_WHAT IS REQUIRED:_ Among the records below, find each line bearing the word "grid" and copy it.

_SUPPLIED RECORDS:_

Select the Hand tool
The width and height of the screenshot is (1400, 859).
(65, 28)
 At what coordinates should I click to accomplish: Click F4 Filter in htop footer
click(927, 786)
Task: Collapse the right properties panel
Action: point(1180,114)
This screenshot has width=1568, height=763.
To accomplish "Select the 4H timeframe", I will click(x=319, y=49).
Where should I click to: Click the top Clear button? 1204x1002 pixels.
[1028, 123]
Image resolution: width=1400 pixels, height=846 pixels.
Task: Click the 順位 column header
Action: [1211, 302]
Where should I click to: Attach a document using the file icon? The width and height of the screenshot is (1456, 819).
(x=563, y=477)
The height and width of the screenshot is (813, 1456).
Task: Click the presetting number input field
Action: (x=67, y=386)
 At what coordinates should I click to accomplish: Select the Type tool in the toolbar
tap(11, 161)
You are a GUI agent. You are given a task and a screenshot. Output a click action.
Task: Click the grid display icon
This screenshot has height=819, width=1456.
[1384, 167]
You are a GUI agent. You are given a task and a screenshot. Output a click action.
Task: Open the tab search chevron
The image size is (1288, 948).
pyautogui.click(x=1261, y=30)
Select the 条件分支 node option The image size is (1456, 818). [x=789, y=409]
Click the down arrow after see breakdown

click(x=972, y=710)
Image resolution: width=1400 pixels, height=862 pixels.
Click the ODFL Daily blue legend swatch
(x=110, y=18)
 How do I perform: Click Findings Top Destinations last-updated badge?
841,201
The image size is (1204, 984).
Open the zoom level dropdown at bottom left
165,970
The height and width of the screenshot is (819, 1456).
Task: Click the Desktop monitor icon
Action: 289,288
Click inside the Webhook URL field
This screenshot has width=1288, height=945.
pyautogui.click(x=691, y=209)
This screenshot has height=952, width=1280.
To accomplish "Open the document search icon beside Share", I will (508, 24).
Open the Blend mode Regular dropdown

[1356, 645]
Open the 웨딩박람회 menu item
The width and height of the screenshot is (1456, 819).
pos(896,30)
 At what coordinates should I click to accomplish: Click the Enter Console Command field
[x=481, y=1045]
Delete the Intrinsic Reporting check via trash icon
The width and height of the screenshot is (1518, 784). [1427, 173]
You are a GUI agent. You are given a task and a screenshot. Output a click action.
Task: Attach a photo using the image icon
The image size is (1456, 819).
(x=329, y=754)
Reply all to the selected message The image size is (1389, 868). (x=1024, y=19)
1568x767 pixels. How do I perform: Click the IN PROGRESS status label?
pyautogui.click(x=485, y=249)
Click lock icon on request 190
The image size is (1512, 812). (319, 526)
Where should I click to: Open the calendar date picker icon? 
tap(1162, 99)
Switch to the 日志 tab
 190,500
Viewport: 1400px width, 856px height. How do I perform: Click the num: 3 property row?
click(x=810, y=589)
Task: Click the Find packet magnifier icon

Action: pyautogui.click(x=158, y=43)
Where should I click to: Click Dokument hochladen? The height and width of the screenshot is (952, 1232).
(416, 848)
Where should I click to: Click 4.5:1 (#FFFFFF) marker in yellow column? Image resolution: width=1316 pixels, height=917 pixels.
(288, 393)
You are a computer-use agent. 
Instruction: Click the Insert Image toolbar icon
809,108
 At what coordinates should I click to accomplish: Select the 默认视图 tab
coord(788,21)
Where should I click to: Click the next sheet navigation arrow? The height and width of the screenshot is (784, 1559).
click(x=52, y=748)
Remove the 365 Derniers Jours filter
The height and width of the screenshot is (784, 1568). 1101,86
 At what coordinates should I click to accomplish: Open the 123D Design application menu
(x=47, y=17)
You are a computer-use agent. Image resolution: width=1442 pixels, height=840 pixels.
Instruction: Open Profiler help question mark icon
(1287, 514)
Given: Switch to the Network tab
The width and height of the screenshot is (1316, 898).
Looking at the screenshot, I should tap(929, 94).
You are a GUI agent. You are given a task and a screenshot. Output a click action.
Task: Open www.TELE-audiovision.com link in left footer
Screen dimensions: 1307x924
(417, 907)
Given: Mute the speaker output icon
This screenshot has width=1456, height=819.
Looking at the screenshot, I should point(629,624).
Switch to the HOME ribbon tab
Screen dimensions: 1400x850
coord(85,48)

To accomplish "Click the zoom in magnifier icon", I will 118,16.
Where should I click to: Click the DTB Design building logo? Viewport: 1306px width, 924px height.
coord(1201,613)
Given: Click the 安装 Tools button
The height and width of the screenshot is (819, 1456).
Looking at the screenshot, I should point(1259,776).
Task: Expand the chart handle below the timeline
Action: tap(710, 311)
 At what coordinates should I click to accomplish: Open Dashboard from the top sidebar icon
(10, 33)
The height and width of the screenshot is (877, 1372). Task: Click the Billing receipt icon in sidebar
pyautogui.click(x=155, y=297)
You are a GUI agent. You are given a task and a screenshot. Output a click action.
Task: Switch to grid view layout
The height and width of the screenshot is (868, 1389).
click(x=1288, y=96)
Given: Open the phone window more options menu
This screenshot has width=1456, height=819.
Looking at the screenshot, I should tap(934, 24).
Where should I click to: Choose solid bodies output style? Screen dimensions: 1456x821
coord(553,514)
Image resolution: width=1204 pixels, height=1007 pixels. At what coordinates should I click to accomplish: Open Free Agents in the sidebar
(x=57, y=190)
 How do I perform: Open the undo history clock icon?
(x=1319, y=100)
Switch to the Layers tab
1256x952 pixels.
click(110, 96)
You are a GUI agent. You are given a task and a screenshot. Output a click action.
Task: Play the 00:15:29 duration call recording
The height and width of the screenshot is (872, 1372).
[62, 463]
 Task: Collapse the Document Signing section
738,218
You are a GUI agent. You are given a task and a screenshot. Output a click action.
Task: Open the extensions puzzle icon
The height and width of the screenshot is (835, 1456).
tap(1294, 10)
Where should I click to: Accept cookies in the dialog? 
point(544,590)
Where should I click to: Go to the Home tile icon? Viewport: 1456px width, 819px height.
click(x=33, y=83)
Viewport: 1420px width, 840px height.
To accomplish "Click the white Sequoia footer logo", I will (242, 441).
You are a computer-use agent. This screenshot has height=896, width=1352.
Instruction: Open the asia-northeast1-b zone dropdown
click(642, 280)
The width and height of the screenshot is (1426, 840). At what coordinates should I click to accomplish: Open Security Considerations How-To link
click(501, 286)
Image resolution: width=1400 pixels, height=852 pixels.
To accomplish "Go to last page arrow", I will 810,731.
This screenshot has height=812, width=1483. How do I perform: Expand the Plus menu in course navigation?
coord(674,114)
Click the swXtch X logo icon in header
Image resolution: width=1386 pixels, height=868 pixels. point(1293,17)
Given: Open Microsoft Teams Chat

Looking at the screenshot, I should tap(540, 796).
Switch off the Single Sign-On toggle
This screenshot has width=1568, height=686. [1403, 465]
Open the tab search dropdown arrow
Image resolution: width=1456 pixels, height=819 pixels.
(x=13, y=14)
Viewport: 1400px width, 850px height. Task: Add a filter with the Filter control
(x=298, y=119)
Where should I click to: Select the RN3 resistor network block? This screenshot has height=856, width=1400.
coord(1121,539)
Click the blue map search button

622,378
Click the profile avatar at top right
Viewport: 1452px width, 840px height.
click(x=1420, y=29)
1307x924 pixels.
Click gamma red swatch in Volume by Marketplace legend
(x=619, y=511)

_COMPLETED TASK:_
Task: Click the grid display icon
Task: Switch to grid view layout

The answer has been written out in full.